Elisabetta Foradori took over her family's estate in Mezzolombardo in 1984, at twenty, after the sudden death of her father, and spent the decades since farming it by what the land asked for, converting fully to biodynamics from 2002 and earning Demeter certification in 2009. Teroldego made her name, but her whites carry the same idea, that the grapes long treated as Trentino's commodities reward patience and honest farming. Grown on the calcareous hills above Trento and the gravels of the Campo Rotaliano, and aged in clay, acacia, and concrete, they are now made alongside the reds with her children Emilio, Theo, and Myrtha Zierock. The family has expanded into cheesemaking and vegetable farming, all shaped by the same ethos.
Fontanasanta is a leased site in the hills above Trento, roughly four hundred meters up, where five hectares of manzoni bianco grow on clay and limestone. The grape is an Italian crossing of riesling and pinot bianco bred by Luigi Manzoni at the Conegliano school in the early twentieth century, and it ripens late in these cool, wooded, water-laced hills, holding its acidity well into the end of September.
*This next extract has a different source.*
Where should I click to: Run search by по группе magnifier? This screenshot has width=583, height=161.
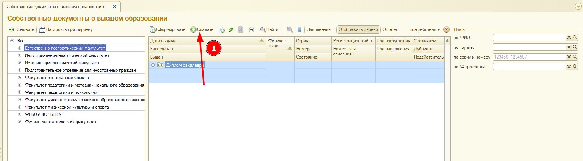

The grapes ferment with indigenous yeasts in concrete after a brief maceration on the skins, then settle for about seven months in acacia casks. The wine is bottled without filtration and with only a small dose of sulfur. Skin contact and acacia impart extra gravitas, with notes of ripe pear and quince, Meyer lemon, a thread of chamomile, and a long, toasted-almond finish that turns gently saline. Foradori suggests it needs at least three years from the 2024 harvest to come fully into its own.